Berlin Wine Diary: Day 1 – Ten Years After I Gave Up Painting Suddenly I’m an Artist Again!

The title of this entry to my wine diary is radically out of synch with the subject of this posting, because yesterday after three days in the Pfalz I made the decision to return to Berlin for medical tests. It turns out that I probably didn’t need to come back and therefore this blog posting ought to be titled “Pfalz Wine Diary: Day 4”. However, I had already achieved the main goal of my visit to the region, because I had completed portraits of Valentin Rebholz (pictured above) and Hans Rebholz (pictured below). I first painted portraits of the twin sons of Hansjörg and Birgit Rebholz of the famous Weingut Ökonomierat Rebholz in Siebeldingen back in the late 1990s when they were small kinds. This spring the Rebholz twins told me how much they liked those pictures, then surprised me even more by begging me to return to do new portraits of them. In a weak moment I agreed to this – how could I really say “no” ? – not having painted for a full decade.

This meant that when I arrived in Siebedlingen early on the evening of Monday, December 7th I had no idea if I could still paint, much less if I would be able to compete portraits that would satisfy the Rebholz twins or me. It was therefore quite a surprise to me when the portraits quickly took (contrasting) form on the first day of work, this Tuesday, and by the end of the second day of work, this Wednesday, I was already wondering if there was anything else I could do to them. This Thursday morning I decided they were finished and started work on another painting, but within hours I was unwell, the medical advice was clear and I was on an ICE express train on my way back to Berlin.

Now it seems that my problems are much smaller than I thought, I could probably have stayed in the Pfalz and completed at least a third and possible a fourth painting. However, that is all theory. The two paintings above are the facts. For me the interesting thing about them is how radically different they are to each other, although the Rebholz twins (now 20 years old) look so alike it’s hard to tell them apart at first glance. It was a conscious decision to go down this path and try to make that work. How well it works is up to them and up to you. Obviously, the way I paint – influenced by artists as diverse as Diego Velasquez, Francisco Goya, Chaim Soutine, Max Beckmann and Francis Bacon – is not going to agree with everyone and I expect to upset as many people as I intrigue or actually please. That polarization of audience opinion is inherent to the way I paint no less than to the way I write. Please let me know what you think, and don’t ever hesitate to criticize wither my writing or my painting.

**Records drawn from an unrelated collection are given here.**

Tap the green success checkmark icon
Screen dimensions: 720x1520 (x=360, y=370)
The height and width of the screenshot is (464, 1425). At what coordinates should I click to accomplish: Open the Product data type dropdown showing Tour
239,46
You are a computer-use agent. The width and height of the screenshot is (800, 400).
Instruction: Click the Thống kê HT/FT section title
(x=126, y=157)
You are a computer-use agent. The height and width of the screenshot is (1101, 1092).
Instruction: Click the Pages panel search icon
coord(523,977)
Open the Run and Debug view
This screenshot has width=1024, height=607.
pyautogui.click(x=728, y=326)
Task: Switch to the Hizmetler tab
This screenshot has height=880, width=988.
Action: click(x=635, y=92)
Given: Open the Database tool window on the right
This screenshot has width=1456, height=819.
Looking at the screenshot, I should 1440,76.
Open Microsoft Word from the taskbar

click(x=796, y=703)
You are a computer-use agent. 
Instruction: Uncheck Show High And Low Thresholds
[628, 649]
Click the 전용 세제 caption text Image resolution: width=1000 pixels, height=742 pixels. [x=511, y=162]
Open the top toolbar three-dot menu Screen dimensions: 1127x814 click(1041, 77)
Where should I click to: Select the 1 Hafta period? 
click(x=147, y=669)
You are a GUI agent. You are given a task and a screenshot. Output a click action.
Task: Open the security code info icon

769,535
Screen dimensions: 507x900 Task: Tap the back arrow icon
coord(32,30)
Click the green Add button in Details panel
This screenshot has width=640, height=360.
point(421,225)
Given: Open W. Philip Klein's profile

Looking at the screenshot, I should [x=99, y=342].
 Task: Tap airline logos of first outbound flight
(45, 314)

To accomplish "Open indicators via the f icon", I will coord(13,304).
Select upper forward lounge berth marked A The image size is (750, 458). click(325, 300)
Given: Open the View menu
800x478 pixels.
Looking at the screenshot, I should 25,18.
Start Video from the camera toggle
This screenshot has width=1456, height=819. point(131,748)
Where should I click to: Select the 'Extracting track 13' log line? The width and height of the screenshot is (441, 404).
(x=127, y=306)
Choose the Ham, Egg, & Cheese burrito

Alongside the reassuring news that I almost certainly don’t have a major health problem, the other positive thing which today brought was another painting commission. It feels seriously strange to suddenly be asked to paint again after having started again following a ten year break! I am now planing to pack my paints and brushes in exactly one week and take them with me to NYWC (New York Wine City) to work on that commission. It will be the first time I ever painted in the US. Wish me luck!